National consultations on scrapping gay laws delayed; SASOD calls it “inexcusable”

Guyana’s two-year old delay in holding national consultations on the decriminalizing of homosexuality is being labeled “inexcusable” by a gay advocacy group. And with time already running out for the next United Nations review, government is yet to say exactly when this work will begin.

Scrapping British colonial laws was also one of the agenda items of last October’s Commonwealth Heads of Government meeting in Australia where Britain had been making efforts to secure an agreement.

Guyana in late 2010 had also given a commitment to the United Nations Universal Periodic Review that national consultations would have been held on the issue.

When asked at a news conference why this was not done, Foreign Affairs Minister, Carolyn Rodrigues-Birkett, she cited preparations for last November’s general elections as one of the reasons.

“We still have to have consultations. We have had some other activities happening in Guyana, preparation for elections and things like that,” she told a news conference.

She could not give a time-frame when the consultations might begin but said was in talks with Presidential Advisor on Governance, Gail Teixeira and preparations might begin after the 10th Parliament is convened later this month.

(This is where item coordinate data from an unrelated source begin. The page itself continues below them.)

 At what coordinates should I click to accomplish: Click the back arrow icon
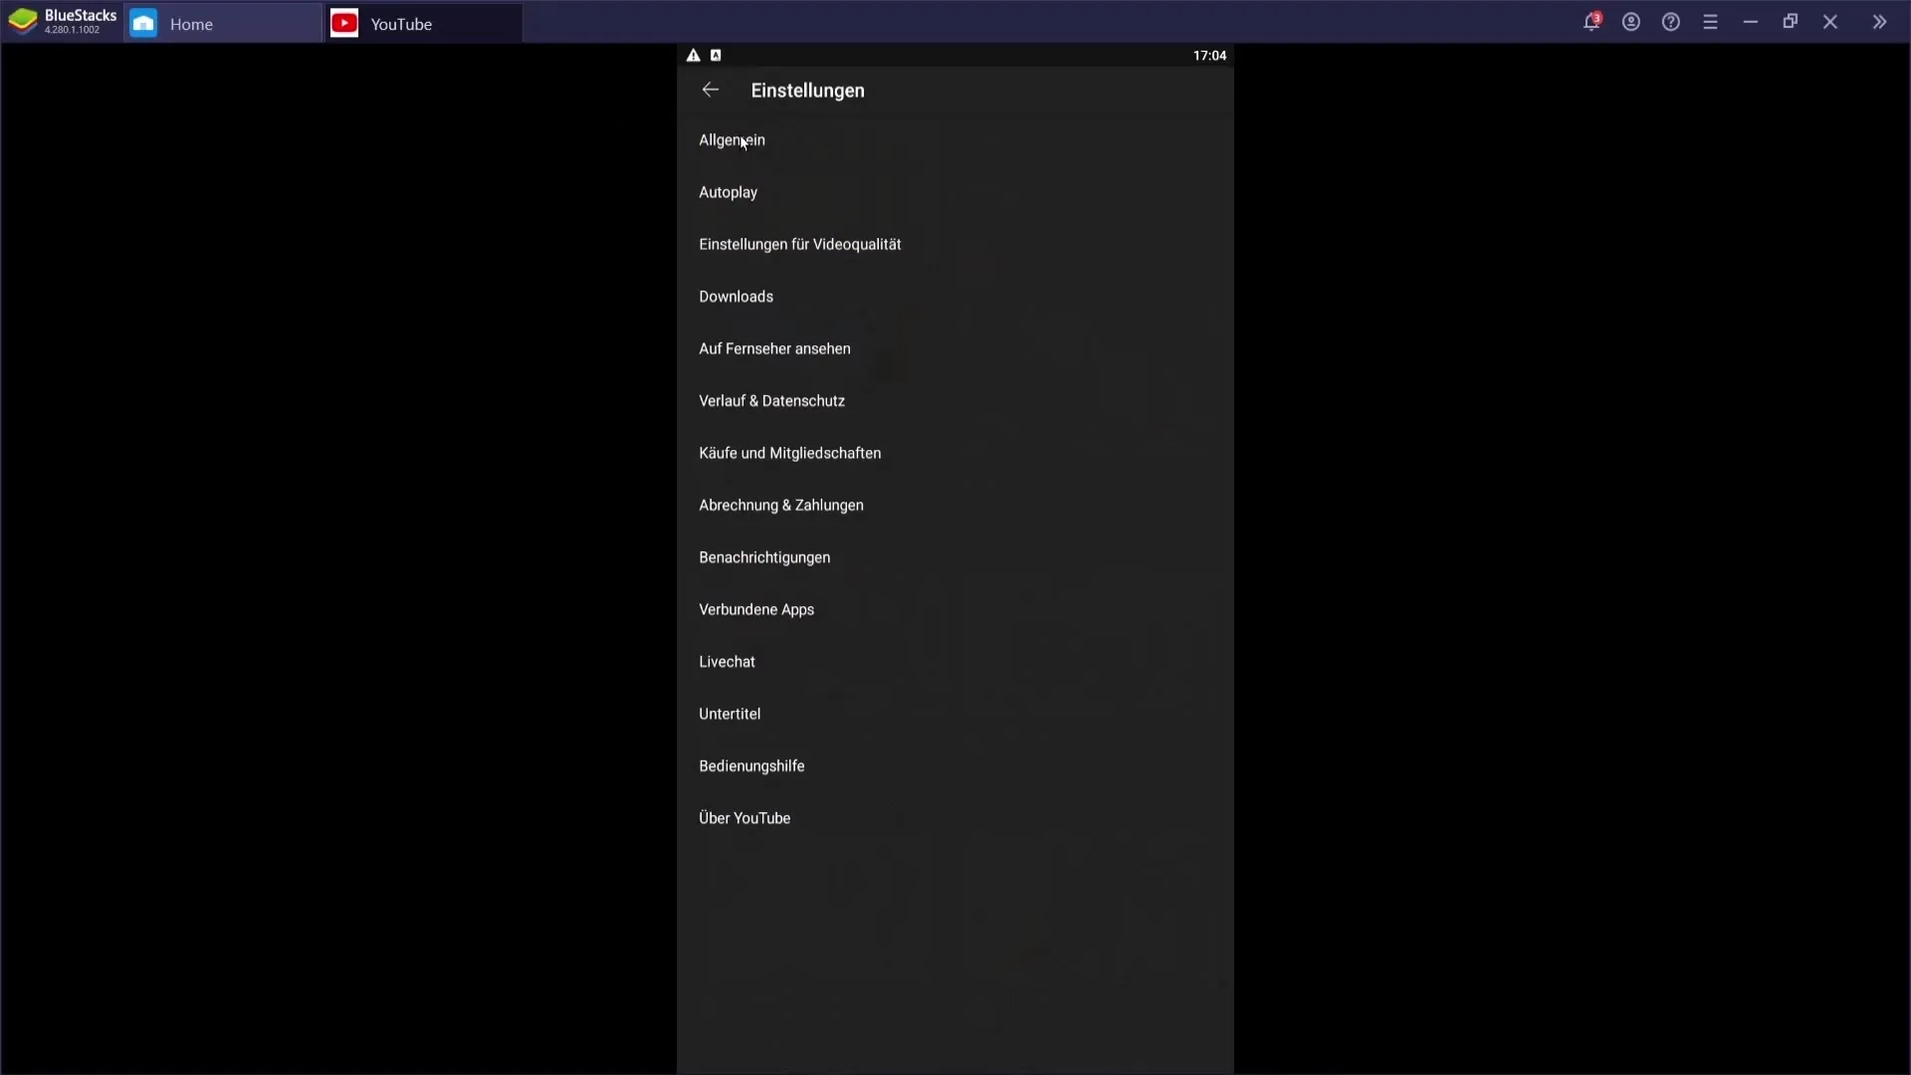[x=710, y=90]
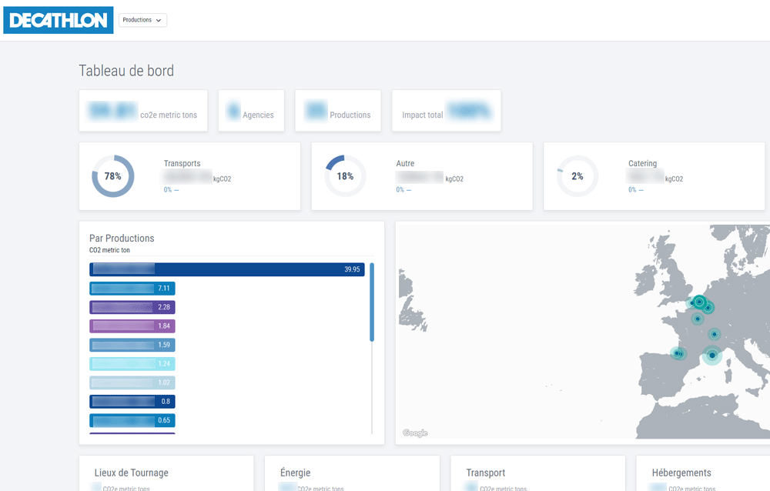Open the Lieux de Tournage card
The height and width of the screenshot is (491, 770).
[166, 473]
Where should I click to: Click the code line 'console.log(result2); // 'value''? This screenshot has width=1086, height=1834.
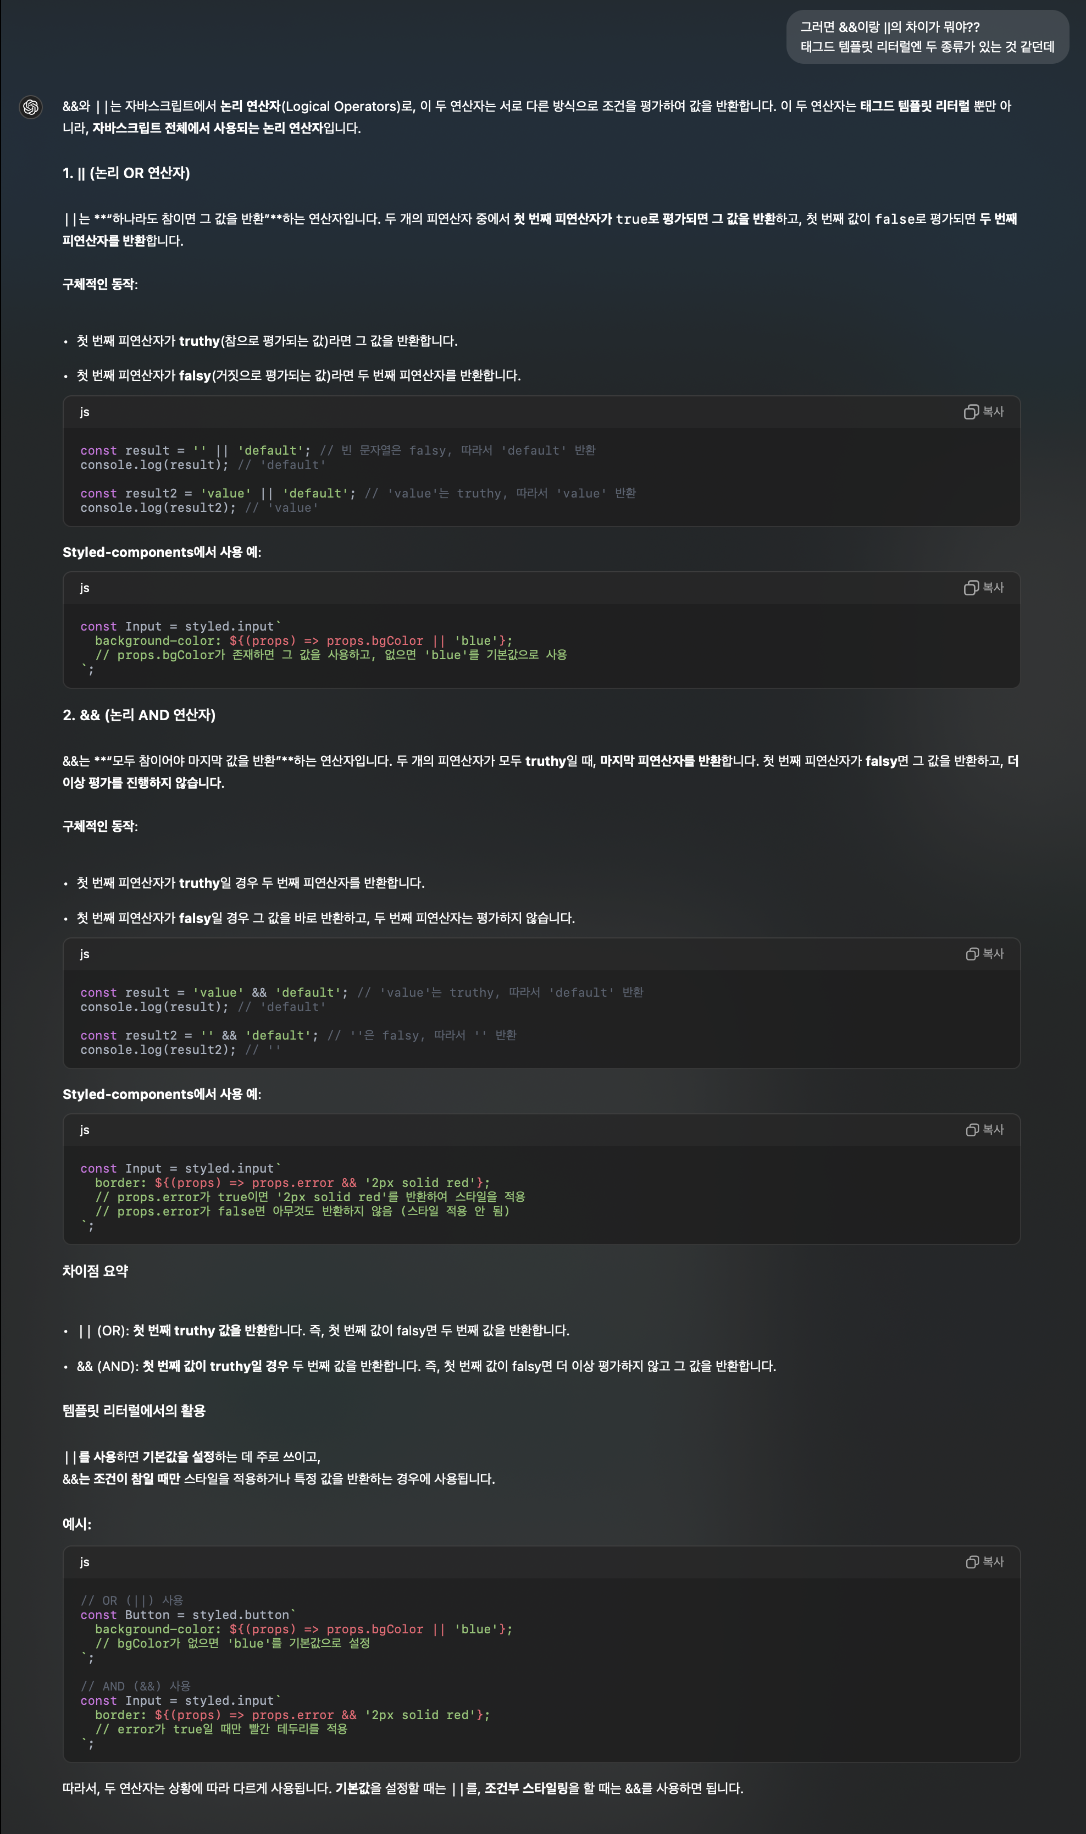click(x=199, y=508)
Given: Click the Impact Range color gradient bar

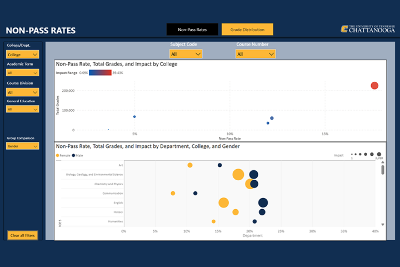Looking at the screenshot, I should (x=101, y=73).
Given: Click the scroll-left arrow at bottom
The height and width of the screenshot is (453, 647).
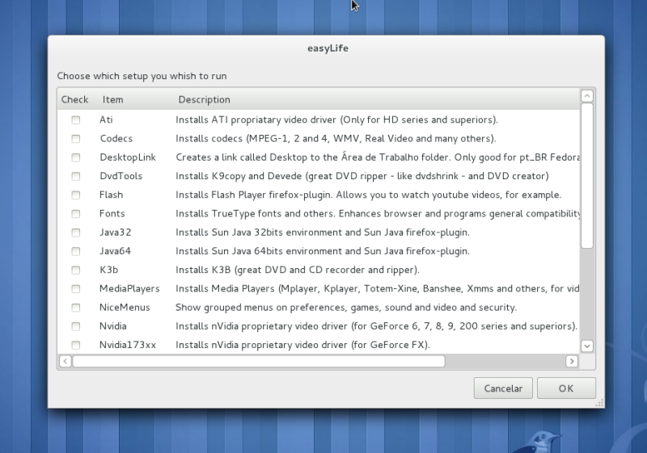Looking at the screenshot, I should pyautogui.click(x=66, y=361).
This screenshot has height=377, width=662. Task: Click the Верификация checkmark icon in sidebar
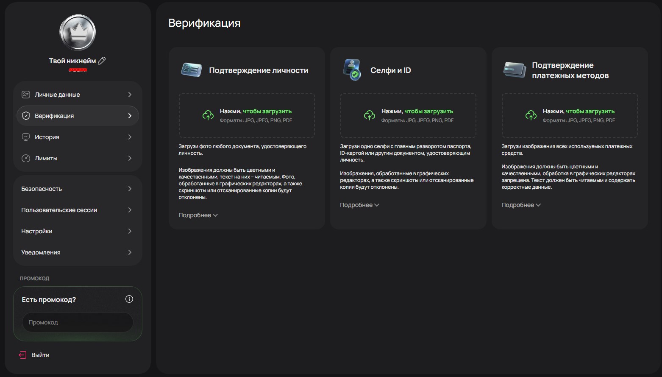(26, 115)
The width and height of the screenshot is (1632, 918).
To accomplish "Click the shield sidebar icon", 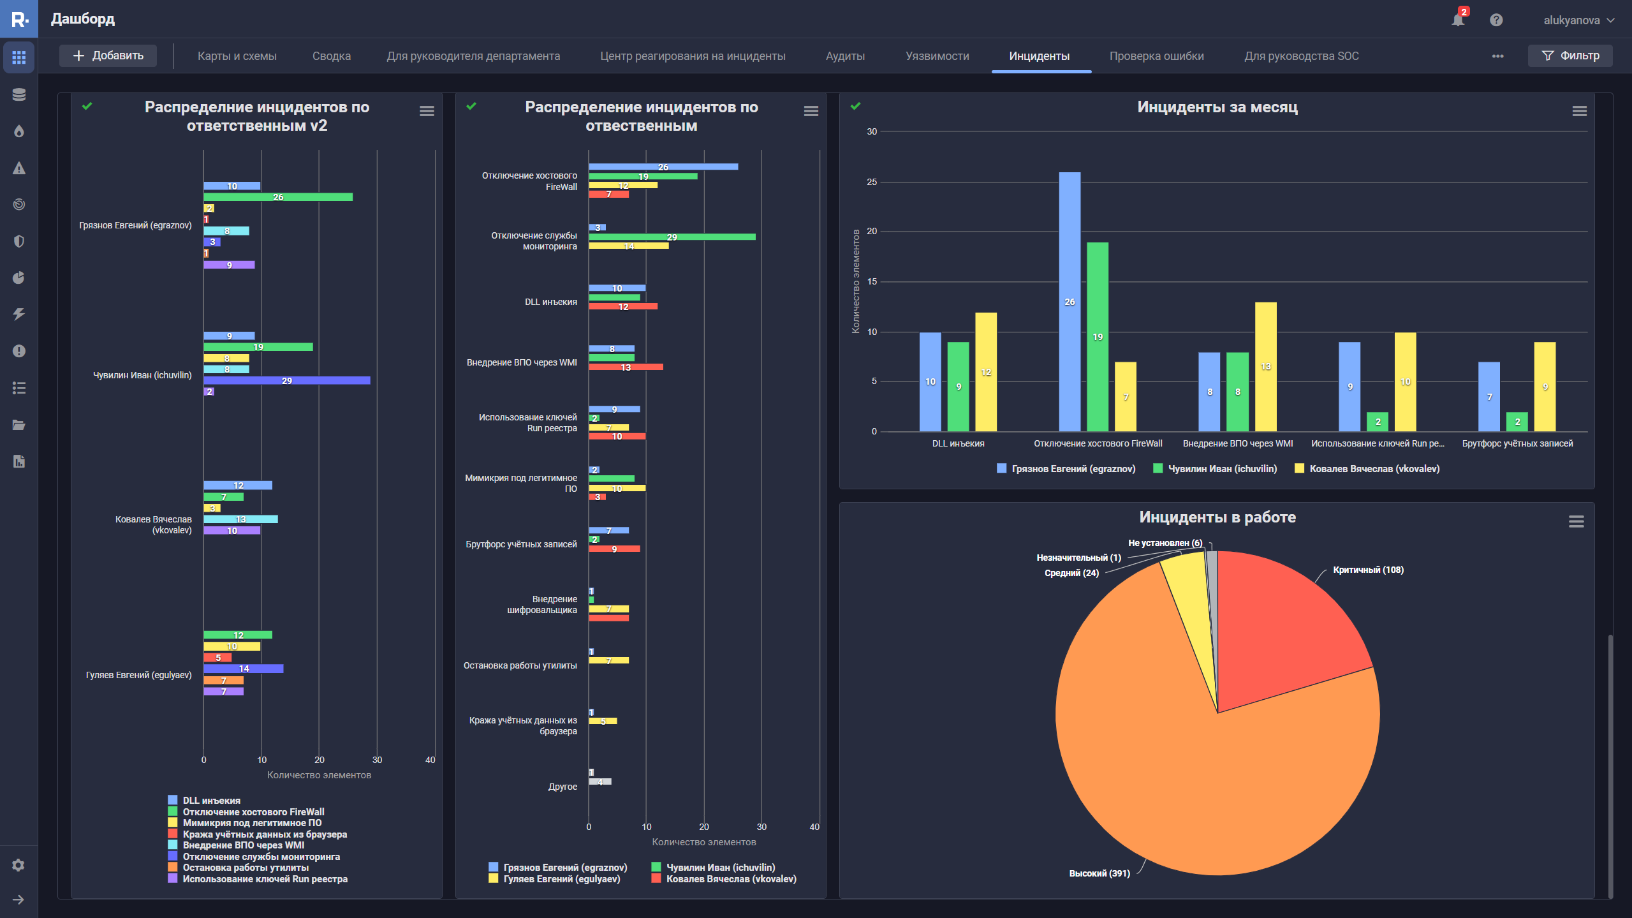I will point(19,241).
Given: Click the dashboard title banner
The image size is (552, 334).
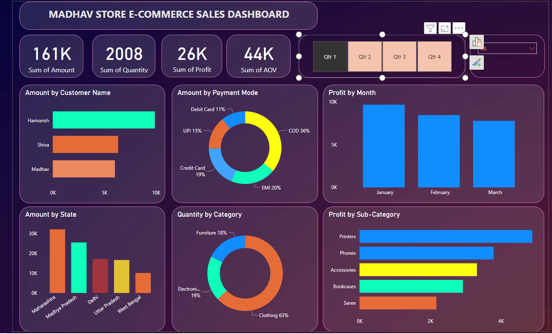Looking at the screenshot, I should 168,14.
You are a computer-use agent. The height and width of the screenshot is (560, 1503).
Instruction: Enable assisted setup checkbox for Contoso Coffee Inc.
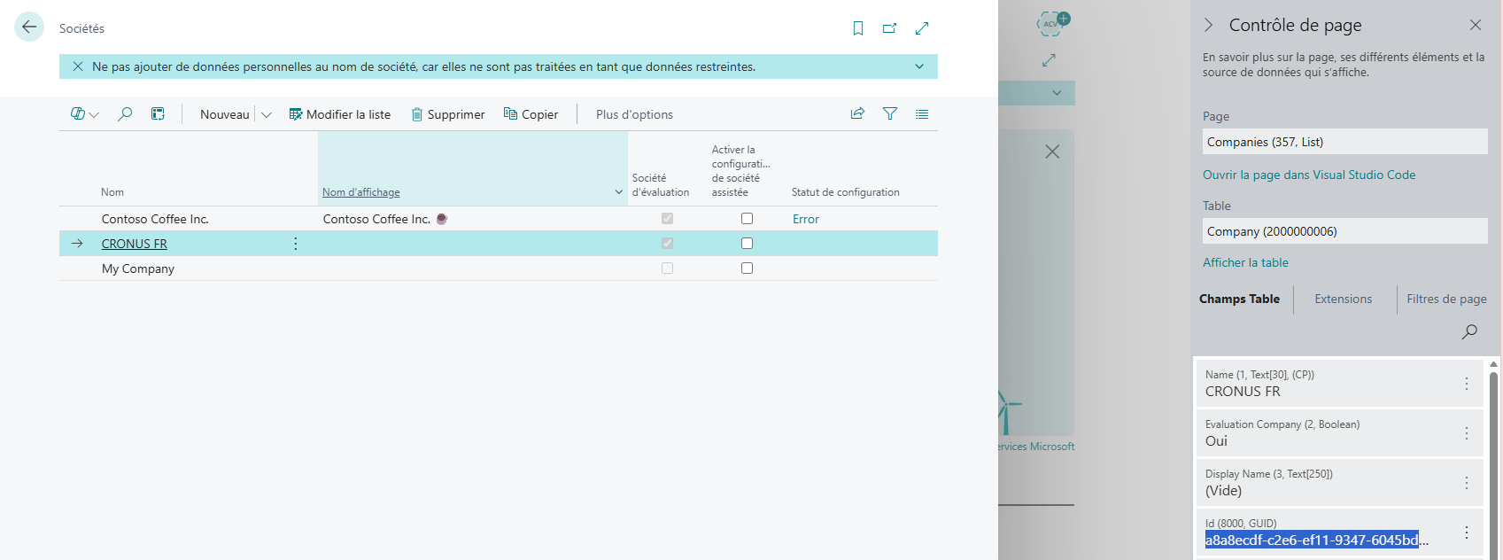click(747, 219)
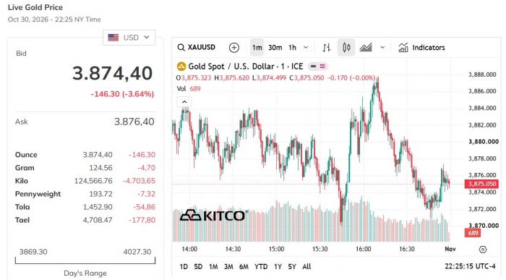Click the All date range button
The image size is (506, 280).
306,266
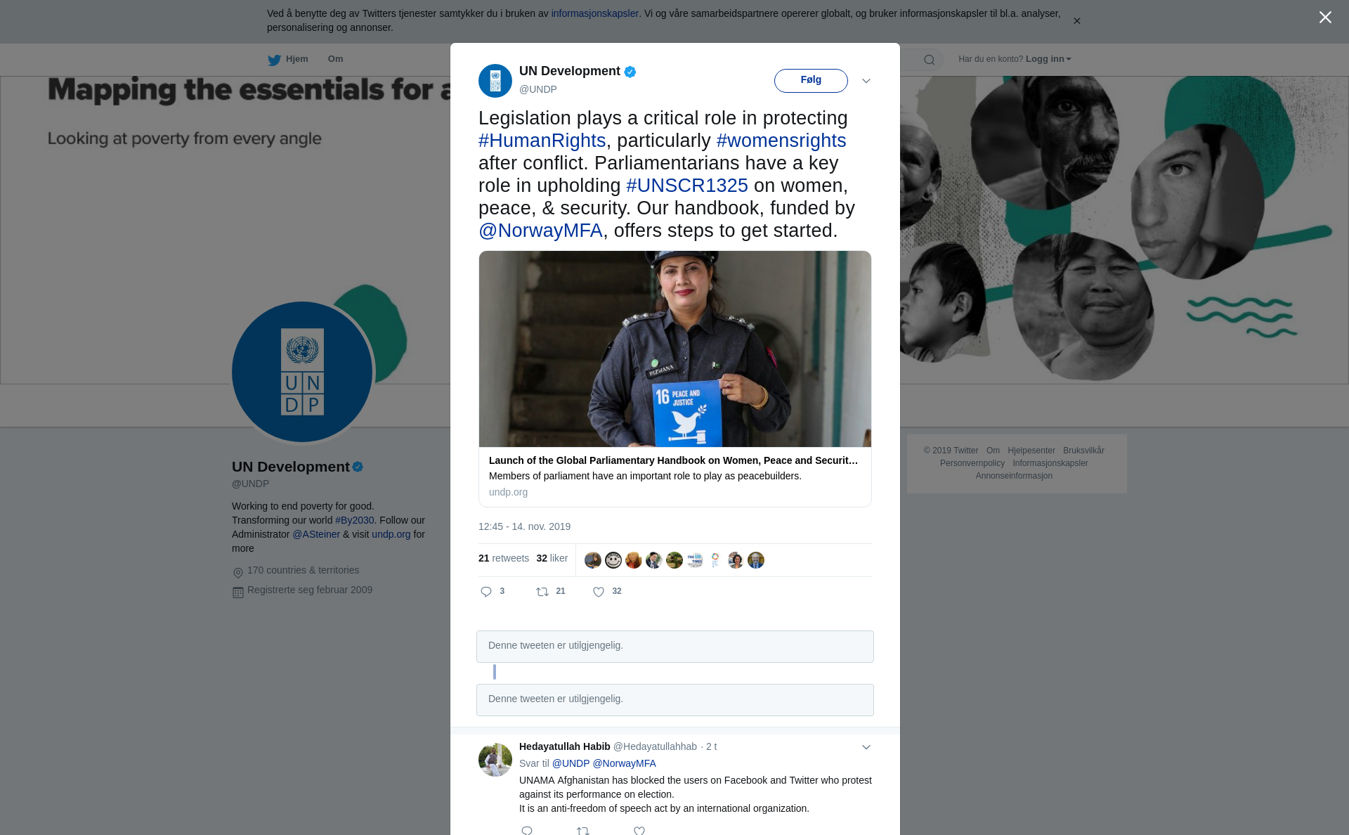Close the tweet overlay with the corner X
1349x835 pixels.
click(x=1325, y=18)
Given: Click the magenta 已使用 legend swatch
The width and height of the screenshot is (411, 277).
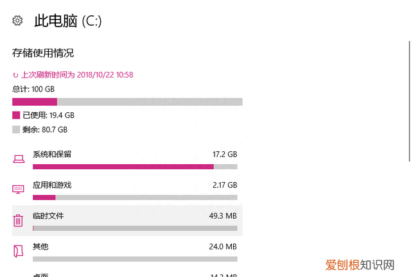Looking at the screenshot, I should (16, 115).
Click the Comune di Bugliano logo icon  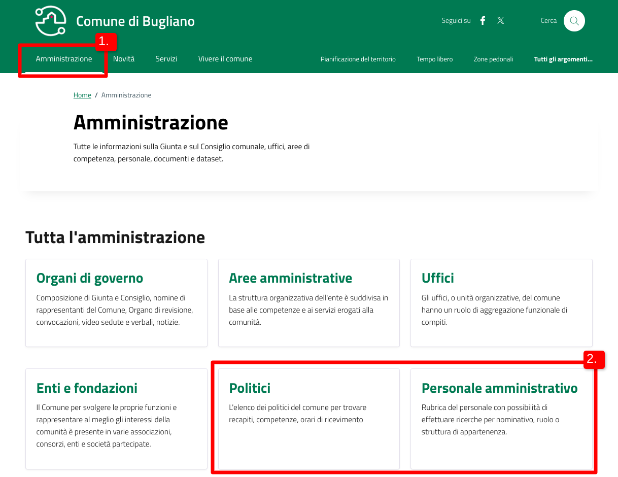pyautogui.click(x=51, y=21)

Though the issue has been discussed at the United Nations and the Commonwealth, she noted that countries around the world could not take a decision at the multilateral level. Instead, the matter must be subjected to national consultations.

“You have to have consultations at the national level and our position in Guyana is that we would have to have widespread consensus on this matter,” she said.

Co-chair of the Society Against Sexual Orientation Discrimination (SASOD), Joel Simpson lamented government’s delay in holding the consultations over the last two years that had been promised.

Noting that Guyana has to report on its commitment in September 2012, Simpson urged government not to rush through the process to meet the deadline.

“If anything didn’t happen within the first year, that’s problematic. Anything within ten months will be rushed and pretty insincere. I am disappointed that when they came back (in October 2010) they didn’t hit the ground running,” Simpson told Demerara Waves Online News ( ).

He called the delay “inexcusable” and said it reflected the lack of commitment by the Peoples Progressive Party Civic (PPPC)-led administration to human rights.

“They could have a consultation and say this is what the people said and we are either going with or not. The government doesn’t consider this a priority. Human rights is not a priority issue for the PPP or important enough for them to hold consultations,” he added.

Guyana’s report to the United Nations Periodic Review later this year is expected to again face concerns by Developed Nations about matters such as the total abolition of the death penalty and an inquiry into death squads and extra-judicial killings.

Guyana has amended its laws making the death penalty mandatory only in certain cases where there is a loss of life of certain categories of agents of the State. The death penalty is still the only penalty for treason.